Alrighty Rinsers. Tell us in the comments below – have you ever suffered from Love Sickness? How did you get over it? Is the best way to avoid falling prey to this disease to avoid love/dating/romantic relations of any sort  all together and become a Sad Spinster? Or are you a disbeliever that thinks Love Sickness is just a silly excuse for people to wallow in self-pity?    

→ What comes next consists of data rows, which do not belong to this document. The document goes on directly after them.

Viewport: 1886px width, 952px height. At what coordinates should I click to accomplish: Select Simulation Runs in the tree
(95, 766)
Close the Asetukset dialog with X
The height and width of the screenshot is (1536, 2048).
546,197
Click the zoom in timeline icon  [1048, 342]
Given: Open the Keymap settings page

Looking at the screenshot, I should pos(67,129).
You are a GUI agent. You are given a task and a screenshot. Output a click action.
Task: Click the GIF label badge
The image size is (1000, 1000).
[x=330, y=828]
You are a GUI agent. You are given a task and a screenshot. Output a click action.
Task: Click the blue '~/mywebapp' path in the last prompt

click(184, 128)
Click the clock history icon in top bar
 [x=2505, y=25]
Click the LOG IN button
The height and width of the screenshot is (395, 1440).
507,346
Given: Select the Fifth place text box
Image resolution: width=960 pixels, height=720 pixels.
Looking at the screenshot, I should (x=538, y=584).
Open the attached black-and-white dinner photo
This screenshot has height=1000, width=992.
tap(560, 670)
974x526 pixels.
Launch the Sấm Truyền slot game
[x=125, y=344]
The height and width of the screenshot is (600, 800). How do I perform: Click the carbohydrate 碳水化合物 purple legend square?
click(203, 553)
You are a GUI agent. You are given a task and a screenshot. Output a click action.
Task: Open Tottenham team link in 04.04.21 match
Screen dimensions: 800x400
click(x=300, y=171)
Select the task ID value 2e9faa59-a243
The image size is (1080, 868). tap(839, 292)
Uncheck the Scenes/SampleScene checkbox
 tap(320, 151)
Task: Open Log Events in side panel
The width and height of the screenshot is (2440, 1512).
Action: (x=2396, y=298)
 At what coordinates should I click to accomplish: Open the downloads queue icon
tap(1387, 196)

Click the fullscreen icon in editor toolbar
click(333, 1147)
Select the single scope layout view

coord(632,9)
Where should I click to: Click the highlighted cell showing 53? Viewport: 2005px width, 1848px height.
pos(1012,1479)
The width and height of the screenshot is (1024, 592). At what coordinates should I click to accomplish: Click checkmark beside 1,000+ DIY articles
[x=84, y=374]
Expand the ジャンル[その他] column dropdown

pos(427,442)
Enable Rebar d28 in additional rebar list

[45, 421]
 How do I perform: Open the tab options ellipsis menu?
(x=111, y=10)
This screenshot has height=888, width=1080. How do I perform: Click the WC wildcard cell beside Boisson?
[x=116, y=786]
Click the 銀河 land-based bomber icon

  1. Agreed. As bad a love sickness can get I think it’s actually just part of the highs and lows on human relations. I’d choose love sickness over the permanent sadness of spinsterhood. 😉


  2. Hi there,
    I had to give this some thought after reading your post on my blog. At first glance it was a little off-topic for a Zombie Microfiction: then I remembered what I had been writing about for the last few weeks.
    Yes, I think it should be a medical condition. Thank you very much for your comment, though. MoA

    Liked by 1 person

  3. I don’t know. I am actually on the fence because its taken me over two years to get over it and I nearly killed myself over it. I know dumb but at the time the pain was excruciating and I wouldn’t wish that type of pain on my worse enemy. Now that I am in the acceptance stage, I have to say I am glad I went through it because it taught me a lot about people but more importantly it taught me about myself and gave me strength that I didn’t think I had. So I dunno. I guess I would have to say everyone should go through it to learn something from it but I would just hope it wouldn’t bring them to thoughts of suicide because its hard to get out once you’re there.

    Liked by 1 person

    • Eek. Some cases are pretty bad. I think in the initial stages it’s good to have distractions even if they are not always the best (boozing with friends or dating like there’s no tomorrow). You do what you have to do to get through the day. But like you say, eventually it’s about acceptance. After you’ve analysed the situation from every angle I think eventually realise humans are unpredictable and while we all have 20/20 hindsight noone has a time machine so all that’s left is to move forward, be glad we survived the ordeal and try to avoid making the same mistakes….

      Liked by 2 people

  4. I think emotional pain can be as acute as physical one and the research supports that. Often it’s even worse because it’s taking so much longer to disappear. Unfortunately I find people underestimate this sort of experiences when it comes to others. Their own break-up is the worst thing in the universe but when it happens to you they think you’re exaggerating. Empathy is a quality yet to be developed so that a “heartbreak leave” or even just more understanding could become reality.

    Liked by 1 person

    • Totally agree. And it’s also horrible because at some point you might be doing really well and then some episode will trigger you off and all those horrible feelings come back. It does help to have empathetic friends … you need to be careful who you share your feelings with though, because sometimes their judgement and eye-rolling will end up making you feel even worse.